A Watershed Moment for Michigan’s Section 404 Program
Industry groups, activists, and environmental regulators are at odds over a Michigan wetlands permitting law that arguably reduces the reach of regulators in the State. Michigan’s governor, Rick Snyder, who signed Public Act 98 on July 2, 2013, says the law will clarify permitting requirements and processes for Michigan citizens and businesses that interact with wetlands. He also praised the legislation for protecting Michigan’s authority over its water resources. Environmentalists contend that the law is inconsistent with federal regulations and would weaken protection for wetlands. EPA is accepting comments from the public through December 18, 2013, before deciding whether to approve the changes to the State’s wetlands program.
Michigan is one of only two states (New Jersey is the other) with authority to administer dredge-and-fill permits under Section 404 of the Clean Water Act (CWA). That authority depends on the State maintaining a wetlands program at least as protective as federal standards. In 2008, EPA audited Michigan’s permit program and found areas of conflict and inconsistency with the CWA and its implementing regulations. The Michigan Department of Environmental Quality (MDEQ) created a Wetlands Advisory Council to review the program, recommend changes, and lay the groundwork for a new dredge-and-fill permit regime.

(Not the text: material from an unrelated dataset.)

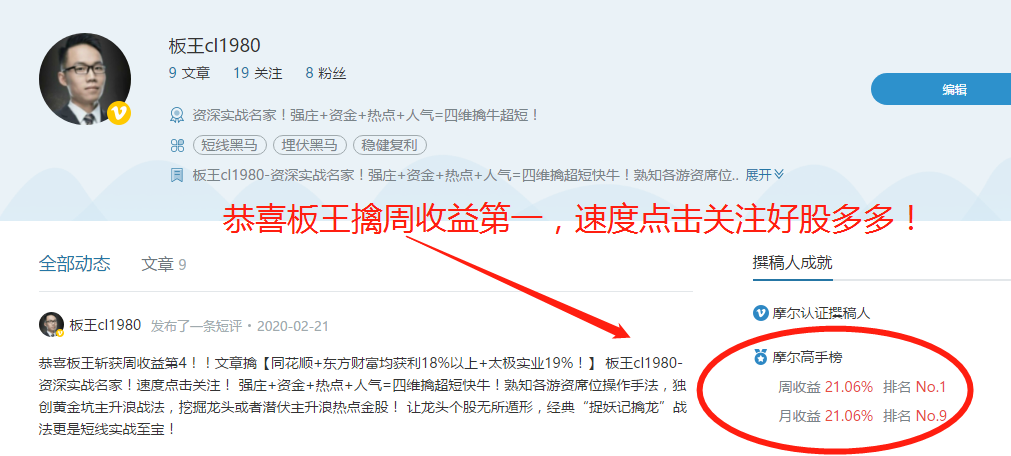Open the 8 粉丝 followers list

The law revises existing state regulations in several respects. One amendment limits MDEQ’s jurisdiction to “navigable waters” and “waters of the United States.” Another clarifies the scope of agricultural and drainage activities that require a 404 permit, while also expanding exemptions for several ongoing agricultural operations. Perhaps the most significant change would raise the evidentiary requirements for showing that marginal (i.e., non-jurisdictional) waters are subject to CWA requirements. Under the current rule, any water located within 500 feet of an inland lake, stream, or pond and within 1,000 feet of a great lake is jurisdictional. Rather than looking at geographical proximity, Michigan’s new law demands proof of a hydrological connection between marginal and navigable waters.
Several industry groups support Michigan’s continued authority to issue 404 permits, arguing that the law will carve out more 404 permit exceptions and streamline regulatory processes. They also worry that the waiting time for obtaining a 404 permit will increase if EPA revokes Michigan’s authority and administers the program itself. Conversely, some environmentalists and federal regulators say that the new law imposes substantially lower standards than those enforced by the federal government, and its approval will foster other states to adopt similar standards. With Ohio, Oregon, Virginia, and Alaska all actively seeking to administer their own 404 permit programs, what happens to Michigan may have national implications.
EPA has not announced when it will issue its decision, but federal regulations require its approval before significant revisions to state 404 programs can take effect. The Agency held a public hearing in Lansing, Michigan, on December 11, 2013, to receive comments on the revised program, but, as of the date of this post, information about the public hearing was unavailable.